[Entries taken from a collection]

◆ ◆ ◆ ◆ ◆ ◆ ◆

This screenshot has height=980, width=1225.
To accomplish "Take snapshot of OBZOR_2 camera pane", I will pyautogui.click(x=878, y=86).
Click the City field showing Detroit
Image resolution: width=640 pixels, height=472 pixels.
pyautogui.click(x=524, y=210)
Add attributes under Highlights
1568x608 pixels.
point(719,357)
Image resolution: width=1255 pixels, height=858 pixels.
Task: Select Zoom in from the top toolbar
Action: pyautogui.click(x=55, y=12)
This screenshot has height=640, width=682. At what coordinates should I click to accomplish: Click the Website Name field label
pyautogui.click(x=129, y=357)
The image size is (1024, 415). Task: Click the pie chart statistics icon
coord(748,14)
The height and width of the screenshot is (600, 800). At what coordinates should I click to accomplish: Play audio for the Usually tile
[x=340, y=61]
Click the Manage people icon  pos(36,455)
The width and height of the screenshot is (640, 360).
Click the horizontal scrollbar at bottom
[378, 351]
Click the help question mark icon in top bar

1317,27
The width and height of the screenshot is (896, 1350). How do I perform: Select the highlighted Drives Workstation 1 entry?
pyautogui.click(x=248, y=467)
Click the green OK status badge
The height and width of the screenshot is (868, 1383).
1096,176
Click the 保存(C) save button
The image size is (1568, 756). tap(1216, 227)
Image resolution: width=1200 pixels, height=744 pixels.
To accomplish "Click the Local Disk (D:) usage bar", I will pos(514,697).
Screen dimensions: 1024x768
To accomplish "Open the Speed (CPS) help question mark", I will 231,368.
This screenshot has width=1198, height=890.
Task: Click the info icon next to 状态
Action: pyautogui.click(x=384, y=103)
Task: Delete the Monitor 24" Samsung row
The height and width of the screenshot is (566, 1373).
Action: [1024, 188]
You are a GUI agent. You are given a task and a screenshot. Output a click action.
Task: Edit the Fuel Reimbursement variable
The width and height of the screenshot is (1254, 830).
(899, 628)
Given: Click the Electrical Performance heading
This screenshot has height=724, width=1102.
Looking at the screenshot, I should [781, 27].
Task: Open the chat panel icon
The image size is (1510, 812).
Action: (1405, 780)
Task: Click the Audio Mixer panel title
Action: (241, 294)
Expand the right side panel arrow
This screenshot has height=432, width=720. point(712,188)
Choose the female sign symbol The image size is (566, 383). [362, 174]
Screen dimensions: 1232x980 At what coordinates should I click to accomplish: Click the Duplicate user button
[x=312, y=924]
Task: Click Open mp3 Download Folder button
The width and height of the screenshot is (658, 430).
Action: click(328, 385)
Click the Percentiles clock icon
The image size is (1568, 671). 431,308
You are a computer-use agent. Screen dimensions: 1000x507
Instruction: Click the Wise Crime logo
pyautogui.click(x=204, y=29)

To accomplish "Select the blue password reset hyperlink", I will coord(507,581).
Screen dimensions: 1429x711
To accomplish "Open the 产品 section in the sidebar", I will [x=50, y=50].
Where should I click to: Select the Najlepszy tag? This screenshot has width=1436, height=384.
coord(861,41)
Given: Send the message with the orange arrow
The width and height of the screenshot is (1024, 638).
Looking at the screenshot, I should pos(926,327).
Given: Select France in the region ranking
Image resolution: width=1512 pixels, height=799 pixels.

◆ ◆ ◆ ◆ ◆ ◆ ◆

--- TASK ---
Search the data for the string "agent" and copy out every line where it is found.

--- ANSWER TO THE PROBLEM ---
You are a GUI agent. You are given a task and a screenshot. Output a click action.
You are a computer-use agent. Screen dimensions: 1000x507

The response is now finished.